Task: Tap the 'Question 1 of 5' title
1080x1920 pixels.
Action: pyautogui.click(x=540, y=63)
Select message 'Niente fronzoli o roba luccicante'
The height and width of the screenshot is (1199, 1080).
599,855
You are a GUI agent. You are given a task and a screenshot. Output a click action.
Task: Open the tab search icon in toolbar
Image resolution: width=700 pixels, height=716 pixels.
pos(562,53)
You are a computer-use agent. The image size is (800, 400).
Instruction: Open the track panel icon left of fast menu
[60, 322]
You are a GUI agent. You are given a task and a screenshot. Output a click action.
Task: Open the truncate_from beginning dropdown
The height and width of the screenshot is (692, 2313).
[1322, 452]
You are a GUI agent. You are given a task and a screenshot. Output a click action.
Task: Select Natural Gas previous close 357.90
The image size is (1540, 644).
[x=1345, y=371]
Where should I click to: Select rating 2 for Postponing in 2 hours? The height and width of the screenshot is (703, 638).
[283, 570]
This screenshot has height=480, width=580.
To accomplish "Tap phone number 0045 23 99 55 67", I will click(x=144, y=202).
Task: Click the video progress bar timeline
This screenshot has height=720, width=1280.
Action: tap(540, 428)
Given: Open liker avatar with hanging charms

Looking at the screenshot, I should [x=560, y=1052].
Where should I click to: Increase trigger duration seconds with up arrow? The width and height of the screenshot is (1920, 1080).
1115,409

——

Written instruction – Reproduce every one of the entries above line for line, with no changes.

Complete output –
Task: Tap the 'Question 1 of 5' title
1080x1920 pixels.
Action: pyautogui.click(x=540, y=63)
Select message 'Niente fronzoli o roba luccicante'
The height and width of the screenshot is (1199, 1080).
599,855
You are a GUI agent. You are given a task and a screenshot. Output a click action.
Task: Open the tab search icon in toolbar
Image resolution: width=700 pixels, height=716 pixels.
pos(562,53)
You are a computer-use agent. The image size is (800, 400).
Instruction: Open the track panel icon left of fast menu
[60, 322]
You are a GUI agent. You are given a task and a screenshot. Output a click action.
Task: Open the truncate_from beginning dropdown
The height and width of the screenshot is (692, 2313).
[1322, 452]
You are a GUI agent. You are given a task and a screenshot. Output a click action.
Task: Select Natural Gas previous close 357.90
The image size is (1540, 644).
[x=1345, y=371]
Where should I click to: Select rating 2 for Postponing in 2 hours? The height and width of the screenshot is (703, 638).
[283, 570]
This screenshot has height=480, width=580.
To accomplish "Tap phone number 0045 23 99 55 67", I will click(x=144, y=202).
Task: Click the video progress bar timeline
This screenshot has height=720, width=1280.
Action: tap(540, 428)
Given: Open liker avatar with hanging charms

Looking at the screenshot, I should [x=560, y=1052].
Where should I click to: Increase trigger duration seconds with up arrow? The width and height of the screenshot is (1920, 1080).
1115,409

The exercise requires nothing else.